Risk of bias assessment
The majority of studies demonstrated low risk across all five assessed domains, including the randomization process, deviations from intended interventions, missing outcome data, outcome measurement, and selection of the reported result. Two studies (56, 61) were rated as high risk in the randomization process (D1 – Bias arising from the randomization process). Six studies were rated as having some concerns in at least one domain, with most common issues found in outcome measurement (D4 – Bias in measurement of the outcome). Overall, most studies were rated as having a low risk of bias. We provide the risk of bias assessment of the included RCTs in Appendix 1.
Evidence certainty
The GRADEpro GDT software (83) was used to rate the quality of the evidence for the UPDRS3 outcome at the last follow-up used in each study and only on studies in which the assessments were conducted in the L-dopa ON state. The certainty of evidence was rated as “Low” due to downgrades for inconsistency and imprecision. With respect to risk of bias, two studies were judged to have a high risk in the randomization process and six had some concerns (primarily related to outcome measurement – D4). However, the majority of studies were rated as low risk of bias. Considering the overall distribution of risk across the body of evidence, and consistent with the GRADE guidance, no additional downgrade was applied for risk of bias. The evidence was downgraded one level due to inconsistency demonstrated by the presence of moderate heterogeneity.
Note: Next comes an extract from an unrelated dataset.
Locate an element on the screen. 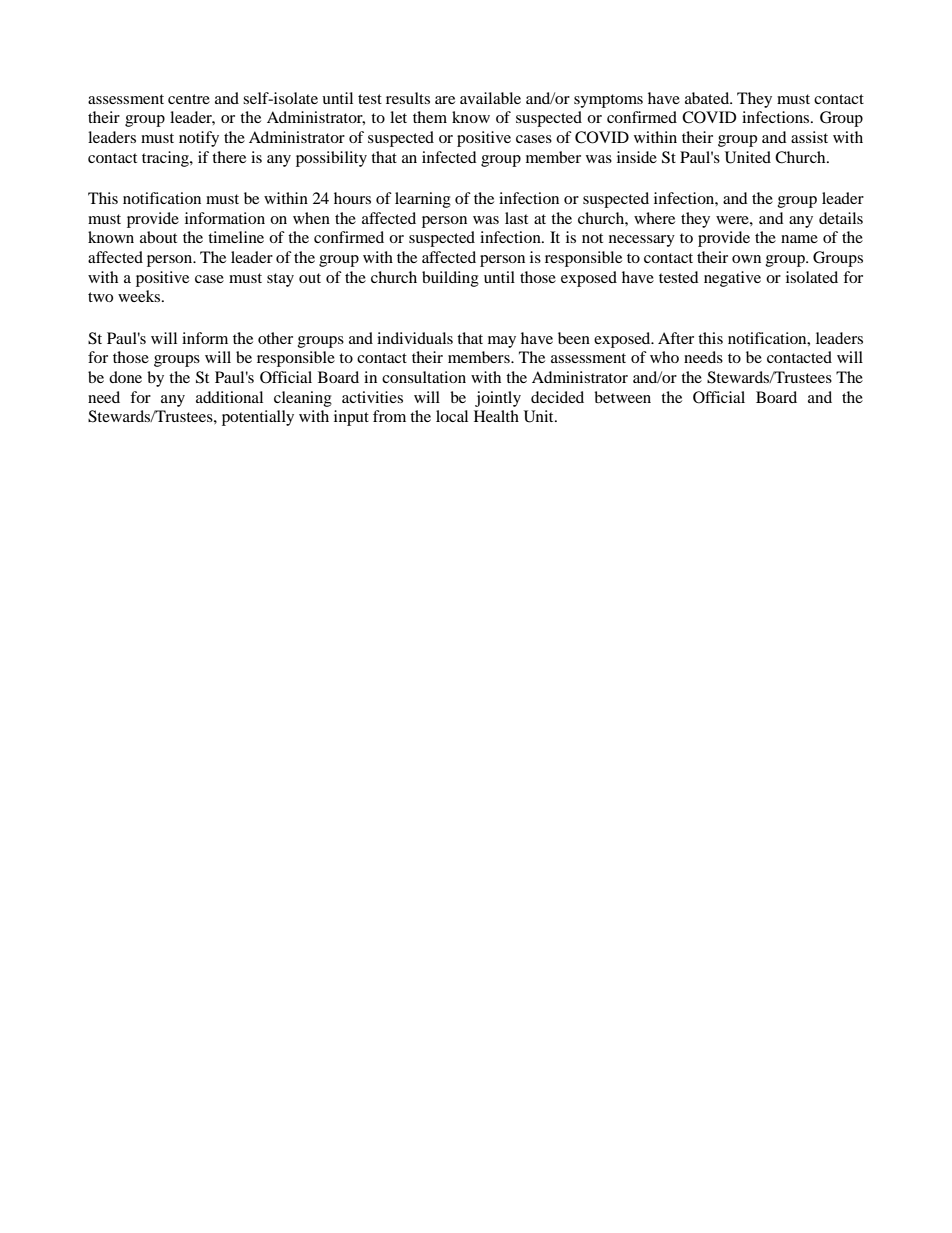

It was further downgraded due to imprecision, demonstrated by the predominance of small studies (fewer than 300 participants), with many underpowered, and because the 95% confidence interval indicated a small effect size. Additionally, evidence of small-study effects was detected by Egger’s test (p = 0.031). The trim-and-fill sensitivity analysis did not impute any additional studies, and the adjusted effect size remained unchanged (SMD = −0.116; 95% CI: −0.194 to −0.037), suggesting minimal impact of potential publication bias on the pooled effect estimate. Therefore, these findings do not indicate publication bias with a meaningful impact on the results, and downgrading the certainty of evidence under the publication bias domain is not warranted. A “Summary of findings” (Table 2) was created.
Publication bias
The funnel plot (Appendix 1) displayed an overall symmetric distribution of study-level effects, with most points closely aligned within the funnel boundaries. However, minor asymmetry may be visually apparent, particularly among studies with larger standard errors. Egger’s test was conducted to formally assess small-study effects, and the test indicated statistically significant evidence of such effects (bias = −1.53; 95% CI: −2.92 to −0.15; p = 0.031), suggesting the possibility of publication bias or inflated effects in smaller studies. To further evaluate the potential impact of publication bias, a nonparametric trim-and-fill analysis was performed. The analysis did not impute any additional studies, and the adjusted pooled effect size (−0.116; 95% CI: −0.194 to −0.037) remained unchanged compared to the original estimate. While Egger’s test indicated small-study effects, the absence of imputed studies in the trim-and-fill analysis and the unchanged pooled SMD suggest that any potential publication bias is unlikely to meaningfully alter the results. The publication bias analysis was restricted to the same subgroup as the main meta-analysis, focusing on studies with near-term follow-up conducted in the L-dopa ON state.
Sensitivity analysis
Follow-up duration
As defined a priori, a sensitivity analysis was conducted to examine differential effects of neuromodulation across three timeframes: near-term (<4 months), short-term (4–12 months), and long-term follow-up (>12 months). This analysis was limited to the subgroup of studies conducted in the L-dopa ON state. Thirty-nine comparisons from 32 studies contributed to the near-term analysis, yielding a pooled effect size (ES) of −0.181 [95% CI: −0.315 to −0.047; p = 0.008], with substantial heterogeneity observed (I^2^ = 61.0%; Cochran’s Q(38) = 97.32, p < 0.001; τ^2^ = 0.099). In the short-term subgroup, 12 comparisons from 11 studies were included, and the pooled ES was −0.135 [95% CI: −0.244 to −0.027; p = 0.014], with no significant heterogeneity detected (I^2^ = 0.0%; Cochran’s Q(11) = 4.90, p = 0.936; τ^2^ = 0.000). Finally, 10 studies contributed to the long-term analysis (>12 months), resulting in a non-significant pooled ES of −0.079 [95% CI: −0.250 to 0.092; p = 0.366], with no significant heterogeneity observed (I^2^ = 0.0%; Cochran’s Q(9) = 5.40, p = 0.798; τ^2^ = 0.000). Overall, these results suggest that small and statistically significant effects may be present in the near- and short-term, but such benefits appear to diminish over time and are not sustained at long-term follow-up (forest plots for all sensitivity analyses are detailed in Appendix 1). Conclusions regarding long-term efficacy are largely derived from studies of invasive DBS. In contrast, the long-term effects of non-invasive neuromodulation (e.g., rTMS or tDCS) remain unclear due to the lack of studies with extended follow-up.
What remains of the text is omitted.